What many of us know, urban cycling is a growing trend. Cities are competing and being rated for their “bike-friendliness”. But research shows protected or painted bike lanes and urban trails are all popping up in moderate- to high-income areas. A look at New York City Bike share program shows just that: bike lanes and access to ride share stations are connected in well to do communities or “priority zones”.
By contrast, Lusk says cities often add only the easiest and least safe elements in marginalized neighborhoods, such as painted sharrows (stencils of bikes and double chevrons) or bike lane markings, and placing them next to curbs or between parked cars and traffic.
While the services are in favor of one group over others “the single biggest group of Americans who bike to work live in households that earn less than $10,000 yearly,” according to one study.
Low income areas, where more people depend on only bicycles for transportation, many times face higher risk of collisions and fatal crashes. In New York, some of our most dangerous high-crash corridors are high-speed roads where low-income residents coincide.
Lusk worked with a group from Harvard’s T.H. Chan School of Public Health, to learn what low-income, non-white bicyclists in Boston and Brooklyn wanted. What kind of bike infrastructure best met their needs?
Lusk’s team showed people in the survey, who included workers at the local YMCA, residents and the former incarcerated, several pictures of places where people could ride a bike and asked them the rank them from the safest to the least safe. People in the study perceived neighborhoods, especially low-income apartment complexes, as a very dangerous places to ride their bikes. Many said they were worried about being mugged or robbed—especially in areas like public housing or neighborhoods with rundown homes. In contrast, they saw busy commercial corridors, where people are always present, and streets are lit better as safer from potential crime.

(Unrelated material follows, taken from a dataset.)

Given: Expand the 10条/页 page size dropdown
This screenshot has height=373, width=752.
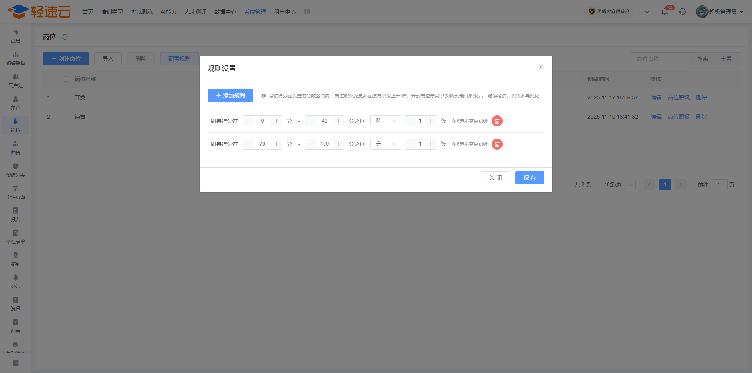Looking at the screenshot, I should [616, 185].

Even more, they perceived higher income neighborhoods as the most safe, comfortable places to ride, for two reasons: 1) they are relatively free of crime 2) cars traveling at slower speeds pose less of a risk of crashes. Central Park is a great example of a significant investment of bike infrastructure into an upper-class neighborhood.
Like many equity issues, it seems to be a failure of bicycle advocacy. City and county leaders listen to their constituents (as they should), most often in the forum of a commissioners’ meeting. So, who has the ability to leave home in the evening and drive down to a public meeting in order to advocate for new bike lanes? It’s probably not the single mother of three with no car. It’s probably not the father who’s working two minimum wage jobs to support his family. And because their voices aren’t always heard, their needs are overlooked. Again, a failure of the system that affects real people.
We, as a community, should organize to get input from all stakeholders in an issue, making sure no one is overlooked. And it will take work. It will also take the people in charge “rethinking” the way they approach certain issues. Rather than having just having people comment, give reviews, or hold a public meeting in the evening at a library, we should go out and seek the opinions of people who can’t access those meetings or survey’s. We all have a lot to do to make cycling representative and more inclusive, while being wary of tokenizing communities to appear diverse without ever achieving it. We should work to get a wide range of leadership, opinions, insight and suggestions before deciding where to invest in our community. We should think about people who use their bikes for transportation in addition to those who use it for recreation.
As demographic gaps persist within bicycling, we should be looking at the people who have the greatest barriers but are finding a way to ride anyways in greater numbers than those who occasionally do.